In hospital incontinence increases length of stay (1), in orthopaedic patients is associated with increased likelihood of discharge to an institutionalised setting (2) and can have a major negative impact, with many rating bowel and bladder incontinence as a health state the same or worse than death (3). Yet of the Geriatric Giants, it is given relatively little attention.

At a busy teaching hospital, we sought to raise awareness and improve management of incontinence across our 167 beds, by using a standardised, multi-disciplinary approach involving identification of patients and use of the components of BASICS (Bladder diary, A physical assessment, Symptom profile, Infection and Constipation check and a bladder Scan, figure 1).

Baseline data of a sample of 14 patients with new urinary incontinence with their aspects of continence assessment were added to a cumulative audit. Alongside checklists, a poster(figure 2) was designed and placed on each ward, a local teaching session about incontinence was delivered, and data shared at our local governance meetings.
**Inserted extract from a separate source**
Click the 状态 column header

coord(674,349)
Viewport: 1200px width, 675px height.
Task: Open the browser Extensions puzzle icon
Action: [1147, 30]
Following this, a further cycle of audit was performed. Reversible causes were identified and addressed appropriately. Between cycle 1 and 2 (February and June 2024), significant improvements were seen in most aspects of BASICS assessment with notable increases in use of the bladder diary (7 to 50%) and medical examination (7 to 57%). See figure 3 for breakdown.

As a consequence, there were multiple interventions aiming to improve patient symptoms. Paying consistent and sustained attention to this neglected area of practice has demonstrated a change of culture is possible. We are now incorporating continence assessment into our medical trainee audit programme to support a sustained multi- disciplinary approach and maintain improvements.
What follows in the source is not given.